For working with XPaths, Scrapy provides :class:`~scrapy.selector.Selector`
class and convenient shortcuts to avoid instantiating selectors yourself
everytime you need to select something from a response.
You can see selectors as objects that represent nodes in the document
structure. So, the first instantiated selectors are associated with the root
node, or the entire document.
Selectors have four basic methods (click on the method to see the complete API
documentation):
* :meth:`~scrapy.selector.Selector.xpath`: returns a list of selectors, each of
them representing the nodes selected by the xpath expression given as
argument.
* :meth:`~scrapy.selector.Selector.css`: returns a list of selectors, each of
them representing the nodes selected by the CSS expression given as argument.
* :meth:`~scrapy.selector.Selector.extract`: returns a unicode string with the
selected data.
* :meth:`~scrapy.selector.Selector.re`: returns a list of unicode strings
extracted by applying the regular expression given as argument.
Trying Selectors in the Shell
^^^^^^^^^^^^^^^^^^^^^^^^^^^^^
To illustrate the use of Selectors we're going to use the built-in :ref:`Scrapy
shell `, which also requires IPython (an extended Python console)
installed on your system.
To start a shell, you must go to the project's top level directory and run::
scrapy shell "http://www.dmoz.org/Computers/Programming/Languages/Python/Books/"
.. note::
Remember to always enclose urls with quotes when running Scrapy shell from
command-line, otherwise urls containing arguments (ie. ``&`` character)
will not work.
This is what the shell looks like::
[ ... Scrapy log here ... ]
2014-01-23 17:11:42-0400 [default] DEBUG: Crawled (200) (referer: None)
[s] Available Scrapy objects:
[s] crawler
[s] item {}
[s] request
[s] response <200 http://www.dmoz.org/Computers/Programming/Languages/Python/Books/>
[s] settings
[s] spider
[s] Useful shortcuts:
[s] shelp() Shell help (print this help)
[s] fetch(req_or_url) Fetch request (or URL) and update local objects
[s] view(response) View response in a browser
In [1]:
After the shell loads, you will have the response fetched in a local
``response`` variable, so if you type ``response.body`` you will see the body
of the response, or you can type ``response.headers`` to see its headers.
More important, if you type ``response.selector`` you will access a selector
object you can use to query the response, and convenient shortcuts like
``response.xpath()`` and ``response.css()`` mapping to
``response.selector.xpath()`` and ``response.selector.css()``
So let's try it::
In [1]: response.xpath('//title')
Out[1]: [Open Directory - Computers: Progr'>]

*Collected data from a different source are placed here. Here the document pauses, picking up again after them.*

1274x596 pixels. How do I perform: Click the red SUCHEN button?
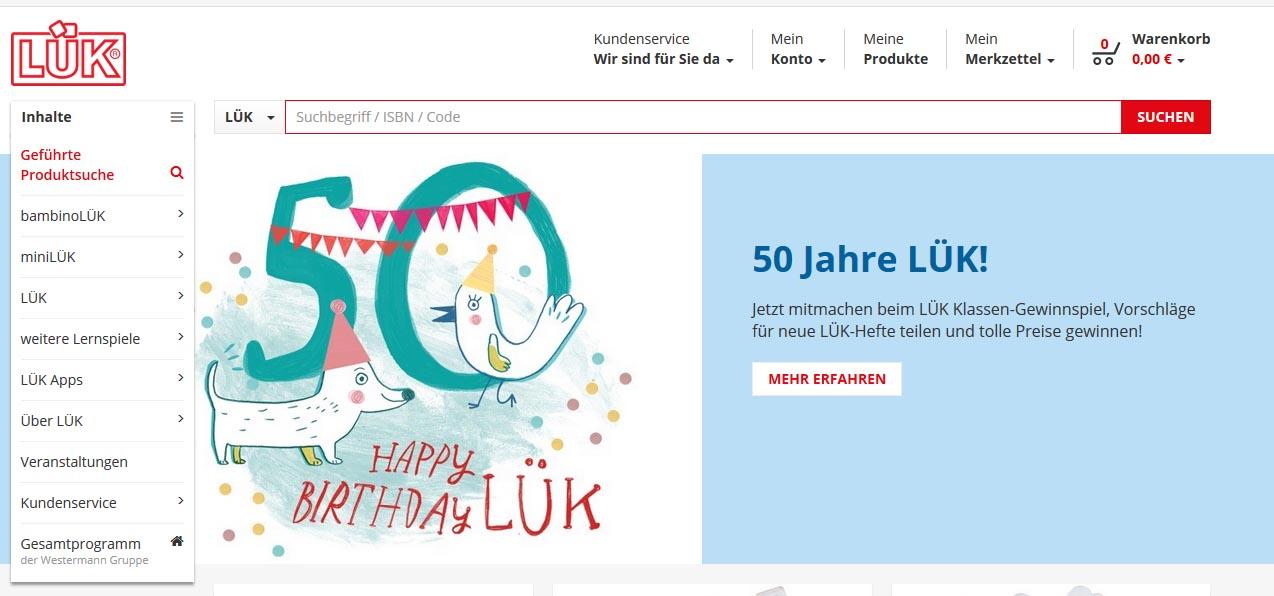1165,117
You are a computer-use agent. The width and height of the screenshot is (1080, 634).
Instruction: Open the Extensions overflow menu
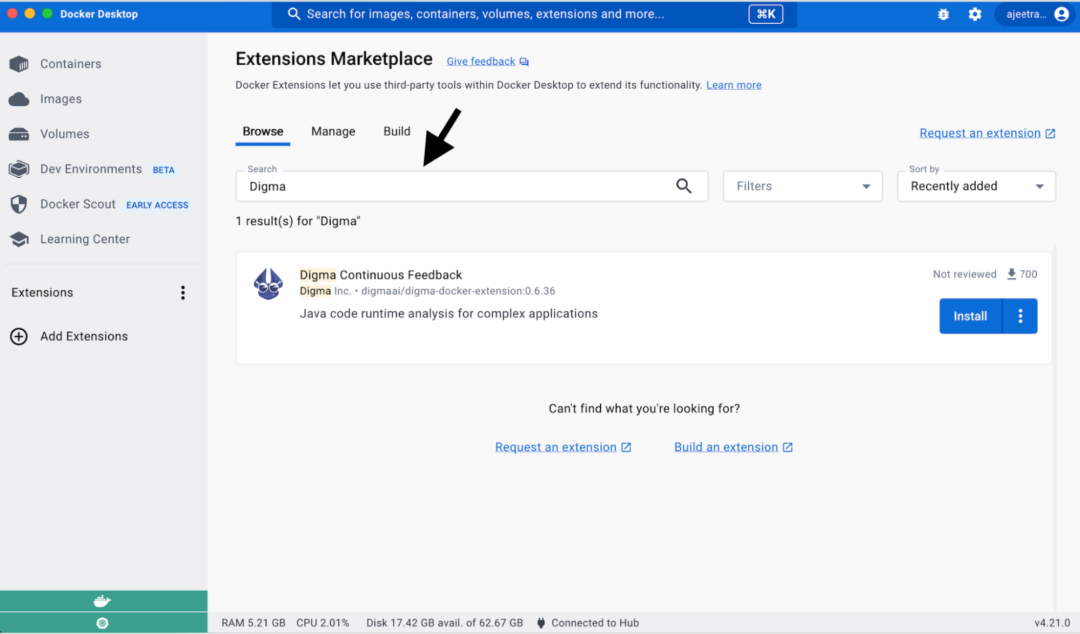click(x=183, y=292)
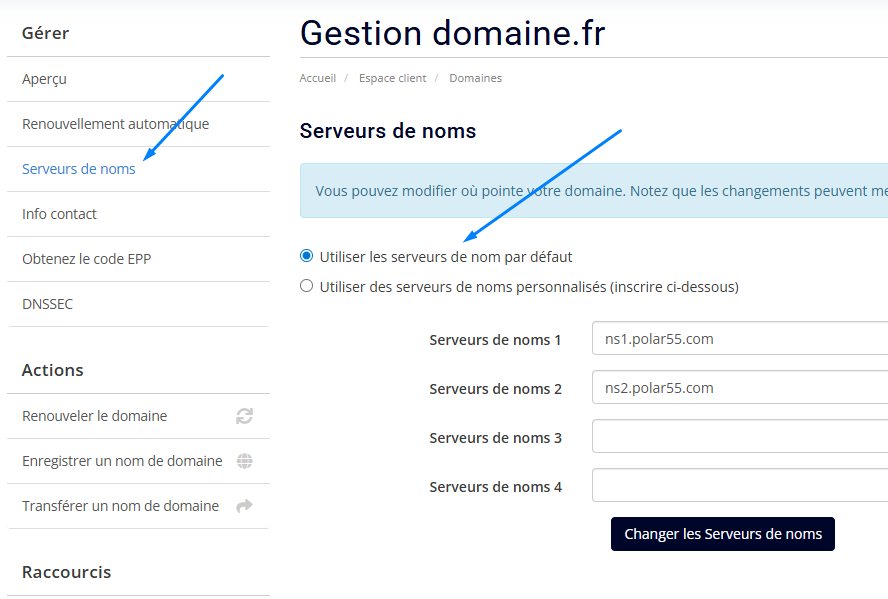The image size is (888, 599).
Task: Open DNSSEC settings page
Action: tap(138, 304)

In [2]: response.xpath('//title').extract()
Out[2]: [u'Open Directory - Computers: Programming: Languages: Python: Books']
In [3]: response.xpath('//title/text()')
Out[3]: []
In [4]: response.xpath('//title/text()').extract()
Out[4]: [u'Open Directory - Computers: Programming: Languages: Python: Books']
In [5]: response.xpath('//title/text()').re('(\w+):')
Out[5]: [u'Computers', u'Programming', u'Languages', u'Python']
Extracting the data
^^^^^^^^^^^^^^^^^^^
Now, let's try to extract some real information from those pages.
You could type ``response.body`` in the console, and inspect the source code to
figure out the XPaths you need to use. However, inspecting the raw HTML code
there could become a very tedious task. To make this an easier task, you can
use some Firefox extensions like Firebug. For more information see
:ref:`topics-firebug` and :ref:`topics-firefox`.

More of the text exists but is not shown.